I do not know the math and physics to calculate the air velocities, CFM requirement, and ducting size to achieve that efficiency. You are right: I do have a lot to learn.:smile3:



OnealWoodworking said:


> Not sure where you did your learning about dust collectors but you still have a LOT of learning left to do friend. :smile3:


----------



## Johnnie_dr (Apr 16, 2016)

Hi Mike,

I just joined the forum , so I can't send a detailed message back to you or a picture...yet. But you can see my HF DC setup on my website. 

Go here: http://riodesignltd.com/wordpress/my-shop/ and click through to the slides. You'll see my DC setup. I pulled the motor/impeller unit off of the factory stand and mounted it vertically on a mounting bracket I built outta 4x4 timbers, so it aligns horizontally to the filter/bag and vertically to my thein baffle. Big improvement.!!

You can see a Utube video of similar setup here at StumpyNubs...



Here's a more complex setup using a Super Dust Deputy and HF DC...




Hope that helps...

have fun,
johnnie


----------



## Oneal-Woodworking (Apr 14, 2013)

woodnthings said:


> The air that gets sucked into the transition fitting is expelled up or down into the filter or the catch bag. If the bag is plastic it will not allow air to escape. I use a cardboard drum on mine, so all the air must escape through the canister filter. *The better the filter, the more air can escape. As the fine dust builds up on the inside of the filter, either bag or canister, the efficiency is reduced, but the filtration is increased.* *The canister have spin paddle on the top to knock off the fine dust before starting the DC.... and if you remember to do this you'll have better results.*


You nailed it as far as the canister filters are concerned in my opinion.

:thumbsup:


----------



## Mike Burke (Feb 9, 2016)

Well resurrecting an Old thread. I have bought a Super Dust Deputy for my system.
I am at a cross roads on how to hook the SDD to my system.
I know that just running flex hose from the SDD top to the inlet to my collector is not going to be that effecient.
I could run hard duct with adjustable elbows instead of flex hose...with would/might be a little better.
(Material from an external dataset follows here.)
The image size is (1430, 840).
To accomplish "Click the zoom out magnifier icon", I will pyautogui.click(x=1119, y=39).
https://www.oneida-air.com/inventoryD.asp?item_no=AXD002030A&CatId={17F46883-40BB-471E-982F-E5F28583241B}

I could rebuild everything and mount the motor on top of the SDD and redo the Wynn filter setup. I have seen some systems like that this

http://www.diytyler.com/2016/12/16/2-stage-harbor-freight-dust-collector-hack/

I am limited to the height in my basement shop to 70 ". I don't know if I could design something that would be ok on the height.
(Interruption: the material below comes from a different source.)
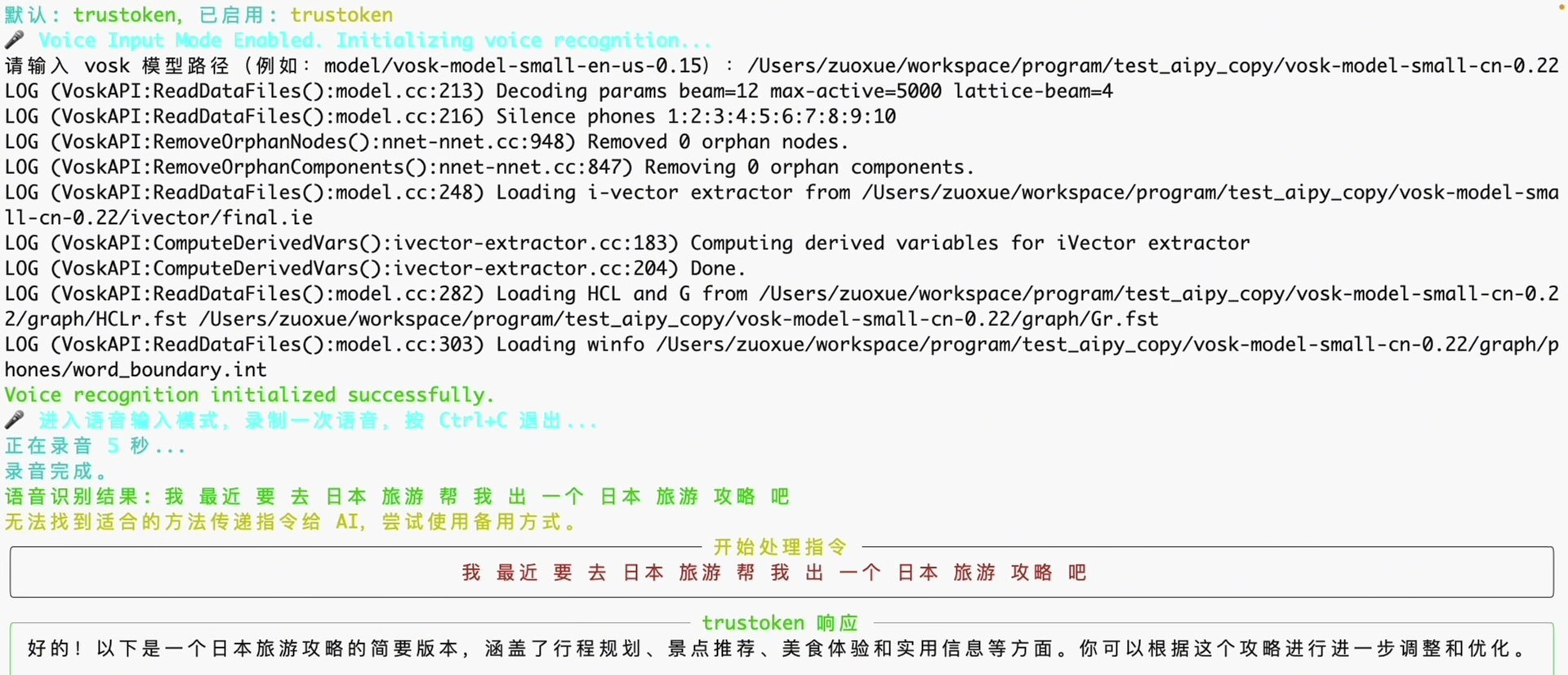Click the 录音完成 status text
The height and width of the screenshot is (675, 1568).
(56, 471)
Or...I could consider trying to sell everything and look at already made Cyclone's

Any suggestions/insights/tips ?? Thanks 

ps. I just have a small shop in my basement and run one machine at a time. table saw, router table, jointer
but its nice to have it hooked up so I don't have to move stuff around.


----------



## Mike Burke (Feb 9, 2016)

Thinking about what I could do with my system.
Here are a few ideas I have to modify this....and a question or two

Take the motor and rotate it 90 deg to the right and raise it so I can run direct into the collector body.
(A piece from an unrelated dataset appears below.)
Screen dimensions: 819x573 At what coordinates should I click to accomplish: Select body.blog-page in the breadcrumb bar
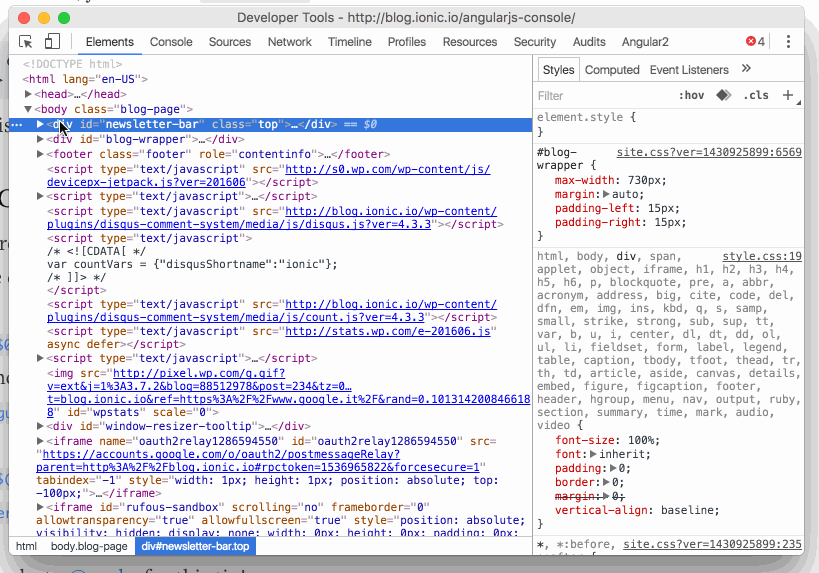click(x=88, y=547)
Shorten the Plastic catch bag to 1/2 of what it is now..so I can lower the filter/bag assembly so the hard duct to the SDD is shorter.

(Is it necessary to have a large plastic bag if I'm going to use a SDD ?) I do have a Plastic bag under the cloth bag. 

Run hard duct pipe for my SDD to the impeller body hookup with adjustable elbows..Short as possible.


----------



## ducbsa (Jul 6, 2014)

johnep34 said:


> You never see corrugated pipe used as an inlet to an engine.
> 
> johnep


They are pretty usual from the air filter to the throttle body on modern cars. Not on my '31 Ford or '66 Triumph!


----------



## Lenny Howard (Mar 25, 2016)

Mike, you did say you have the wynn filter, right? I am working on setting up a very similar system. I have mounted the HF collector on the wall so that the inlet is directly over the Super Dust Deputy. I found a 6' to 5" galv. reducer with both ends crimped. The 6" end fit into the sdd but I had to cut a portion off the 5' end (about 5/8") then flatten out the crimping with a hammer. it is now a pretty good fit over the stock inlet on the HF. I may eventually remove that inlet and cut in a 6" one, if and when I convert the impeller to the larger Rikon one. 
I see no reason you can't use a smaller plastic bag under the cone/Wynn filter. The SDD should catch all but a very small amount of the fine dust. I don't really understand what or why you are using the cloth bag for at this point? 
One thing they do recommend is to have at least 5' of straight run coming into the SDD. I am using 5" metal duct and for me and my small space this is going to be a problem. Still a work in progress. Good luck with yours! 

Lenny


----------



## Lenny Howard (Mar 25, 2016)

I really need to clean my shop before I can go much further but with the temperatures finally in the 40's I couldn't wait to get a start on my setup.


----------



## Mike Burke (Feb 9, 2016)

Thanks Lenny, I rebuilt my system I went with 6" inlet on my blower...I cut a 6" hole in the metal and used a 6" to 6" drop in. I used 5" snap lock pipe for my whole system. It moves a LOT of air now. Works Great !!!


----------